チンパンジー社会と派遣を取り巻く日本社会は同じ構造の問題を抱えている

派遣という働き方には、どこか非人間的な殺伐さがある。契約の短さや立場の弱さだけでは語りきれない、もっと深い非人間さだ。その構造を見ていると、ふと野生のチンパンジー社会が頭をよぎる。

チンパンジーはアルファオス(ボス)を頂点とする厳格な階級社会を形成していて、弱い個体は不利な立場に置かれる。まったく別の世界のようでいて、派遣を取り巻く日本社会と驚くほどの構造が似ている。もし両者が似ているのだとしたら、それは偶然ではなく、同じ根本原理が働いているからだ。

派遣の殺伐さは階級構造から生まれる

派遣の職場には、弱い立場の者が不利になりやすい構造がある。契約は短く、伝わる情報は少なく、代わりはいくらでもいると見なされる。

派遣で働く側は常に緊張を強いられ、組織の中での位置づけは曖昧なままだ。これは単なる労働条件の問題ではなく、もっと根源的な階層構造の問題に近い。そこにはチンパンジー社会の殺伐さと重なる部分が見えてくる。

チンパンジーはアルファオスを頂点とする階級社会

チンパンジーの社会はアルファオスを頂点とした厳格な階級社会だ。

最上位のオスは食料やメスを優先的に得て、群れの秩序を支配する。下位の個体はその恩恵にあずかれず、立場が弱い者ほど危険にさらされやすい。自然環境では資源は限られており、資源は強者が優先され、弱者は後回しにされる。そこには制度も倫理もなく、ただ階級がすべてを決める世界だ。

派遣先も階級によって動いている

派遣社員が働く派遣先企業も、階級構造に支配されている。

正社員がアルファオスのように最上位に位置し、その下に契約社員やパート、業務委託、さらに下に派遣社員が置かれる。権限や情報量、安定性は階層によって大きく異なり、下位に行くほど不利になる。

派遣という立場は下位階級として扱われやすい。これは偶然ではなく、階級構造が組織の中に埋め込まれているからだ。

理由は違っても構造は同じ

チンパンジー社会は本能で動き、派遣を取り巻く日本社会は制度で動く。

しかし、どちらの世界でも「強者が資源を優先的に得て、弱者が不利になる」という現象は同じである。資源が限られている状況では、階級がそのまま生存や安定、繁殖に直結する。つまり、理由は違っても、両者は同じ形をしている。殺伐さの根本は、どちらも階級構造と限られた資源量にある。

弱肉強食なのは人間もチンパンジー社会も同じ

チンパンジーの社会と人間の社会は、まったく違う世界のようでいて、根本構造は驚くほど似ている。

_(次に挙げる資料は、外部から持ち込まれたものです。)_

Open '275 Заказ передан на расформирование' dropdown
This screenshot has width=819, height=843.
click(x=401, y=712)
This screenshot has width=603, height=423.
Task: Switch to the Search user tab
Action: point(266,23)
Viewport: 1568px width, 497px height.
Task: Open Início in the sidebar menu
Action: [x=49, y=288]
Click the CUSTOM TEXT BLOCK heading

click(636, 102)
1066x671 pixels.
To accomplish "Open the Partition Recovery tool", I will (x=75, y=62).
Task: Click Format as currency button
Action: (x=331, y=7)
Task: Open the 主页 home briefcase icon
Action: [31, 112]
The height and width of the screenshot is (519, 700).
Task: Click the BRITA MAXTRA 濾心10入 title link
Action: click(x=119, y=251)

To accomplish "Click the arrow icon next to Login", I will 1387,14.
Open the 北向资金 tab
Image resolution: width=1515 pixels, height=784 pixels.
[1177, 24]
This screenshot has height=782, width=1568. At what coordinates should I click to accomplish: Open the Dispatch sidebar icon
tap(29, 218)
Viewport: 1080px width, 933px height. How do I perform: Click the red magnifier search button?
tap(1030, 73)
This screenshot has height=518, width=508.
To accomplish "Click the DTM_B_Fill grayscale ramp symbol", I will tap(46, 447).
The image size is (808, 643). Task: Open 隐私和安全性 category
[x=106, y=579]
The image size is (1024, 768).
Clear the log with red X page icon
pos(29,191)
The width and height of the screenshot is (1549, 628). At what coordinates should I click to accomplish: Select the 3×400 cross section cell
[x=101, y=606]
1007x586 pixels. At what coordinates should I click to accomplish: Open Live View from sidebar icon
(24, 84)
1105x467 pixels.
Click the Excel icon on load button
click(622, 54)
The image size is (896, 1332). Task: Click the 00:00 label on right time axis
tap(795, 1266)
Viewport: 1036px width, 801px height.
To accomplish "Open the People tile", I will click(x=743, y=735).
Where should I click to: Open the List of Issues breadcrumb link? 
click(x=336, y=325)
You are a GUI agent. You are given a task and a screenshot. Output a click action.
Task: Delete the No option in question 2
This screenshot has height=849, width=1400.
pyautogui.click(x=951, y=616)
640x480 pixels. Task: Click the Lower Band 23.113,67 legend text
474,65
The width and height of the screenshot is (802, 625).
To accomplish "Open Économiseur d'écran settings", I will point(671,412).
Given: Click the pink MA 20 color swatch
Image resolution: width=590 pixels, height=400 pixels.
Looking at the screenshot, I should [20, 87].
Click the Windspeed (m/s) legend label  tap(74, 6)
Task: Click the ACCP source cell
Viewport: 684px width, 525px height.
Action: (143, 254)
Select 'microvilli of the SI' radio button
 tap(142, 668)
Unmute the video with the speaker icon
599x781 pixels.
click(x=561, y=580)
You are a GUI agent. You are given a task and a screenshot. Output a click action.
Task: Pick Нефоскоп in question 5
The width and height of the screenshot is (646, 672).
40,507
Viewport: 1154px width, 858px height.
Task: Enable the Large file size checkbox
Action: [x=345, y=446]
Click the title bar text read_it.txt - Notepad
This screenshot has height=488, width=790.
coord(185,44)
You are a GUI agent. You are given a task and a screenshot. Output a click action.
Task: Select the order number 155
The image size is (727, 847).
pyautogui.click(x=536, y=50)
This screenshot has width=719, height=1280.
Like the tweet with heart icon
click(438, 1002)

どちらも階級が資源の配分を決め、弱い者が不利になる。ただし、人間はチンパンジーよりも知能がある。殺伐さを当然のものとして受け入れる必要はなく、階級の仕組みを理解することで、どこを変えればいいのかが見えてくる。派遣という働き方の厳しさは、自然の摂理ではなく、人間が作った構造の問題だからだ。